Records provided –
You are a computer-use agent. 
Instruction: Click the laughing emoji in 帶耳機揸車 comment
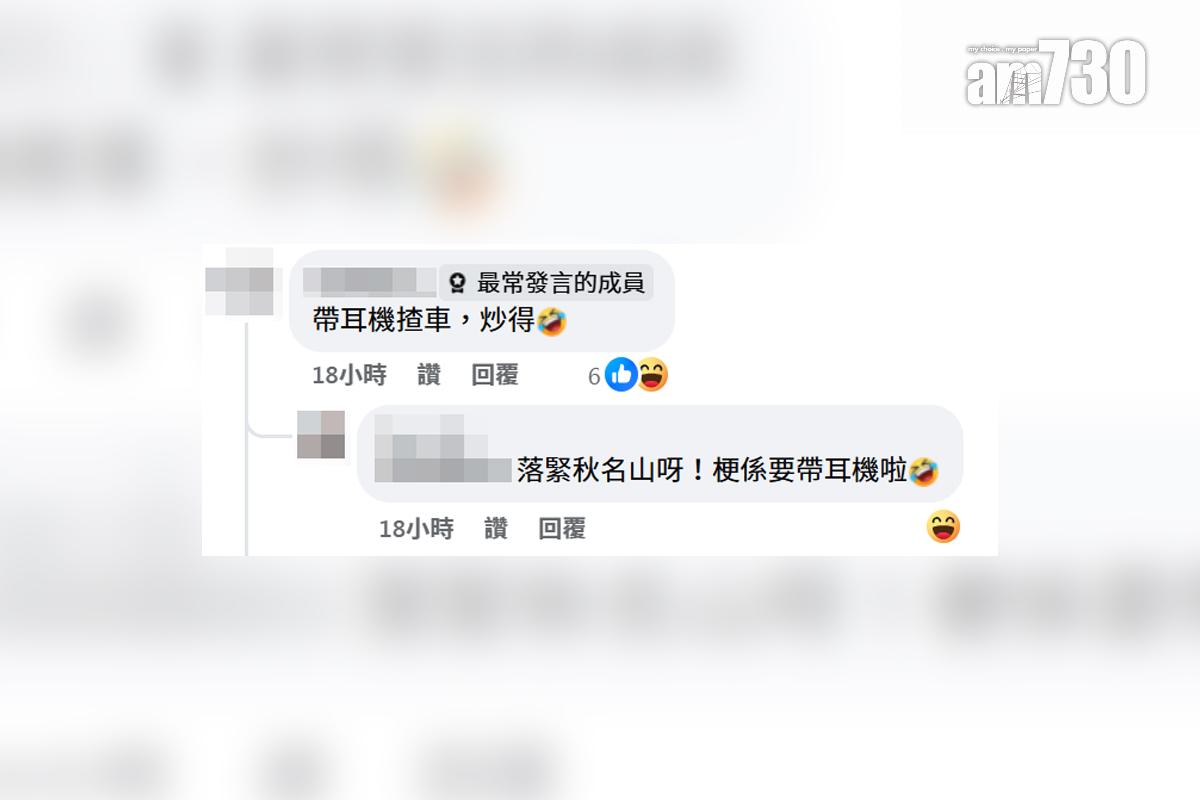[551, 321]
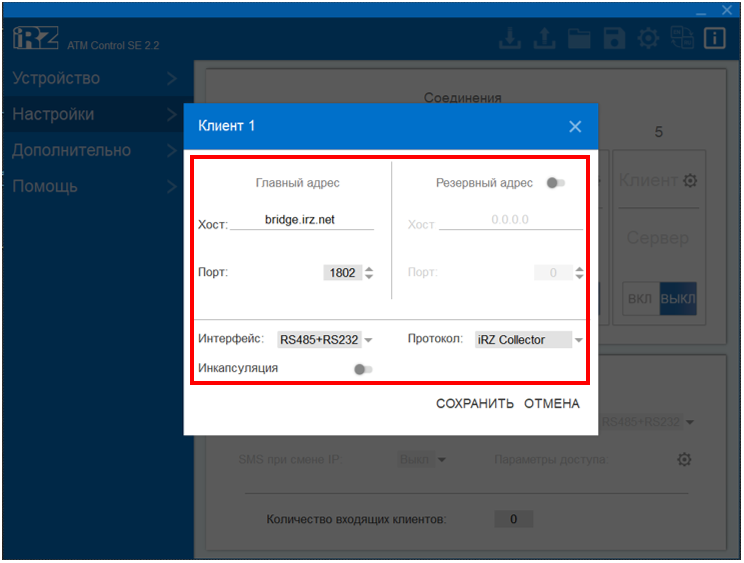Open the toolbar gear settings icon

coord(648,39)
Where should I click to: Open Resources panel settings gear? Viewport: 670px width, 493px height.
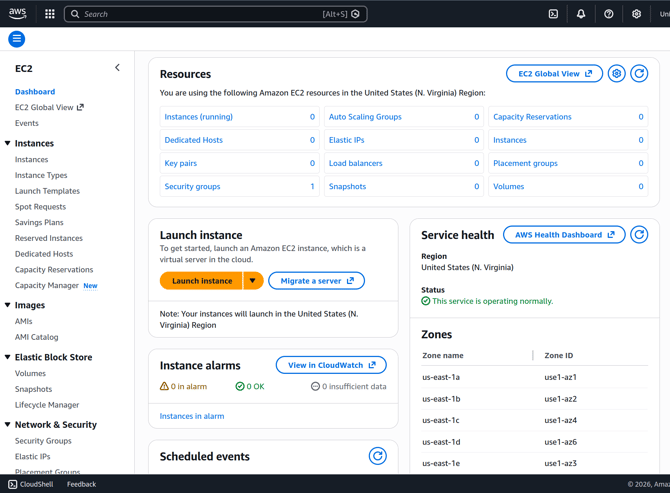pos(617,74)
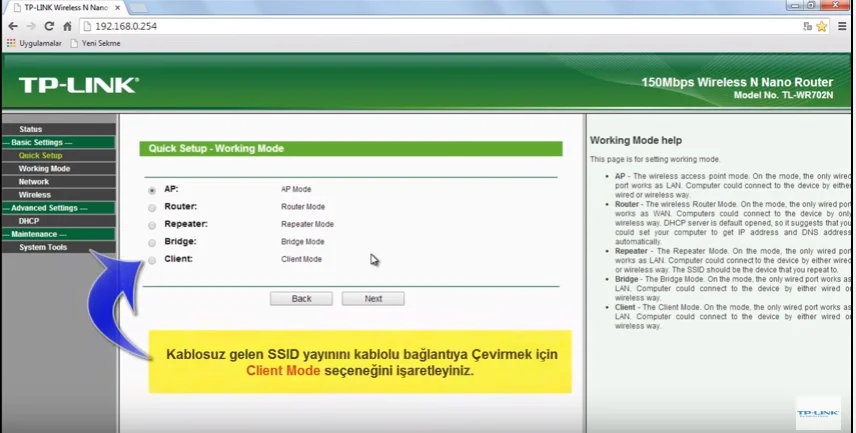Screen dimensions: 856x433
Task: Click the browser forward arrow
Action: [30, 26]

...

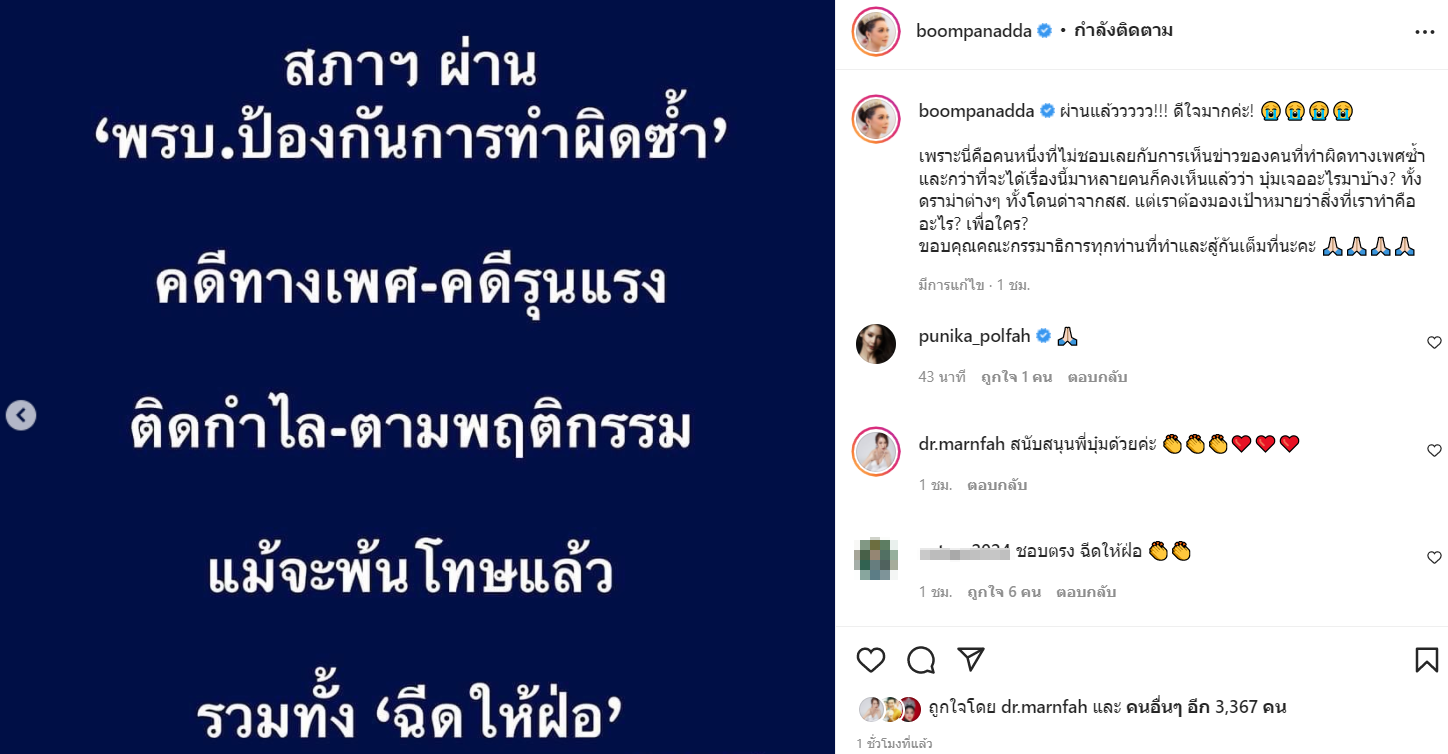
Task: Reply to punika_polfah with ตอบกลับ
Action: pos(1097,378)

* * *

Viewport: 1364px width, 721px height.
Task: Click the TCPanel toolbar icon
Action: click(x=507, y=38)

Objective –
Echo back the material starting at the line that contains "Viewport: 1364px width, 721px height." and ending after the line that contains "Action: click(x=507, y=38)".

Full answer –
Viewport: 1364px width, 721px height.
Task: Click the TCPanel toolbar icon
Action: click(x=507, y=38)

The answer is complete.